- Text for analysis:
● ● ● ●
Since he has led the side to glory after glory, his esteem has been raised to new heights so that when he began 2002 he was probably the best known face around even though John Howard has been Prime Minister for eight years, Kylie Minogue has topped the charts for as long as anyone can remember; even though Cathy Freeman almost had her own Olympics in the same city; even though Lleyton Hewitt is the firebrand new tennis champion.

But then life began a slow downhill slide. Waugh's team were still top of everything, he could still score a few runs — his bowling had already been reduced to the back-up variety at slow medium — and his fielding as sharp as ever; but the outstanding innings eluded him. The selectors began to drop hints that it might be time — at age 37 — for him to be replaced.

Throughout the Ashes series the idea of his retirement after the Sydney Test began to assume a momentum of its own until, quietly at first, but with increasing clamour — as if he might be playing a typical fighting innings — Waugh began his own publicity campaign. Now the battle was on.

The selectors — the chairman Trevor Hohns, Border, David Boon and Andrew Hilditch, Test players all — let it be known that form alone would guide their decision. Waugh became insistent: he was still fit, still able to score the runs, still wanted to continue. By the start of the fourth Test, it seemed weight of runs might save his place but his 77 at Melbourne ended disappointingly and may even have harmed his cause.

So to his home ground for the final Test against the much derided Poms, already down 4-0, but leading a team that lacked Shane Warne and Glenn McGrath his attacking and defensive bowling stars.

One newspaper took up his cause to the extent that on the day the game began it had nothing else on its front page except a huge photograph of Waugh and the headline 'Don't Sack Our Steve' and the whole media circus joined in the chorus. No person of any standing in the country failed to deliver an opinion and a battle for the right decision was so intense that old friends fell out, families split and fisticuffs ensued.

It was not just about Waugh; it was close to civil war.

So when he walked to the wicket that afternoon, the emotion around the match had already given him three standing ovations on what was perceived to be his final Test. Sydneysiders love an occasion whether it is the New Year's fireworks display or the Olympic Games and they filled their beloved SCG, with its old pavilion, and despite the great swathes of Barmy Army Brits colourfully arrayed in whole sections of Yarra's Hill named after the barracker who used to bellow his witticisms long before the concrete bleachers were created.
● ● ● ●
- Explore the material:
1 – In the Steve Waugh passage, at what age did the selectors begin hinting that he might be replaced?
2 – Name every selector listed in the Steve Waugh passage.
3 – From the Steve Waugh passage, print the portion starting at "One newspaper took" and ending at "to civil war.".
Answer from the Steve Waugh passage alone.

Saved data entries
● ● ● ●
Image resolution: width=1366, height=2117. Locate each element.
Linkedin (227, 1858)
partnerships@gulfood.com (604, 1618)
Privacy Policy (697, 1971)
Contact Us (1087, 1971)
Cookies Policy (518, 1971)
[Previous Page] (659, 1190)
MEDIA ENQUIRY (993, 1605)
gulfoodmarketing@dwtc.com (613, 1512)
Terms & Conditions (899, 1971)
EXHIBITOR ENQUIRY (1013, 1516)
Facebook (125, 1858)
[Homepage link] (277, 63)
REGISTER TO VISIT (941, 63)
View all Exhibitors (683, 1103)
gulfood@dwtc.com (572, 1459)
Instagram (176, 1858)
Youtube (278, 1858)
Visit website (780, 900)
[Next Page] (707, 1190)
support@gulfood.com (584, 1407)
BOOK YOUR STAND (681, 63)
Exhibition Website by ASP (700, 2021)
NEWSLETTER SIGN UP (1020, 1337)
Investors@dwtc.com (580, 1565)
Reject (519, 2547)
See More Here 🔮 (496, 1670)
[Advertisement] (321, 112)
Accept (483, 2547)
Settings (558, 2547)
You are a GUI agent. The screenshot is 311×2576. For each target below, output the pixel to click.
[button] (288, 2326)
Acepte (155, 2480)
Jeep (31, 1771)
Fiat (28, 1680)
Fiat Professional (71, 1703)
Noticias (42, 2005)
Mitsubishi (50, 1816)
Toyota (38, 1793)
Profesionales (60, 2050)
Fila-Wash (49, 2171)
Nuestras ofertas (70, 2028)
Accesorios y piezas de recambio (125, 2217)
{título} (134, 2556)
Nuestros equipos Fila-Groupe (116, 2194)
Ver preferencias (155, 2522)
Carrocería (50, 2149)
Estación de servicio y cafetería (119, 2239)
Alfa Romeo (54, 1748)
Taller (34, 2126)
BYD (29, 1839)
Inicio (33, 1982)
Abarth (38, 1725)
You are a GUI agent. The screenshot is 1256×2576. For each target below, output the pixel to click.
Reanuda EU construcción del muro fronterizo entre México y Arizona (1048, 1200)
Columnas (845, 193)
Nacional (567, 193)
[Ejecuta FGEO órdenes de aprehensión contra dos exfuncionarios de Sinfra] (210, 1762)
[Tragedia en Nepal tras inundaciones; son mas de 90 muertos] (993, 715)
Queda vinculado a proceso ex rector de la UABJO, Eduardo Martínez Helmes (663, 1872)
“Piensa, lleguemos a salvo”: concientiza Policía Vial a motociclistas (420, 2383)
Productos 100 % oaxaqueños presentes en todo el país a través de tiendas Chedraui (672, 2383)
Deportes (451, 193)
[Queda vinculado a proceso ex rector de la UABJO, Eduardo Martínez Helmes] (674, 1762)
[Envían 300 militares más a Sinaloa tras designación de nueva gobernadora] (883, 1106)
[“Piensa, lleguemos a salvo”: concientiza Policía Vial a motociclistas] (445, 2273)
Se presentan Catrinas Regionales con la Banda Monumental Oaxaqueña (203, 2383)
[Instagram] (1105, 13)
● ● ● ●
- Answers by item number:
1 – 37

2 – Trevor Hohns (the chairman), Border, David Boon, Andrew Hilditch

3 –
One newspaper took up his cause to the extent that on the day the game began it had nothing else on its front page except a huge photograph of Waugh and the headline 'Don't Sack Our Steve' and the whole media circus joined in the chorus. No person of any standing in the country failed to deliver an opinion and a battle for the right decision was so intense that old friends fell out, families split and fisticuffs ensued.

It was not just about Waugh; it was close to civil war.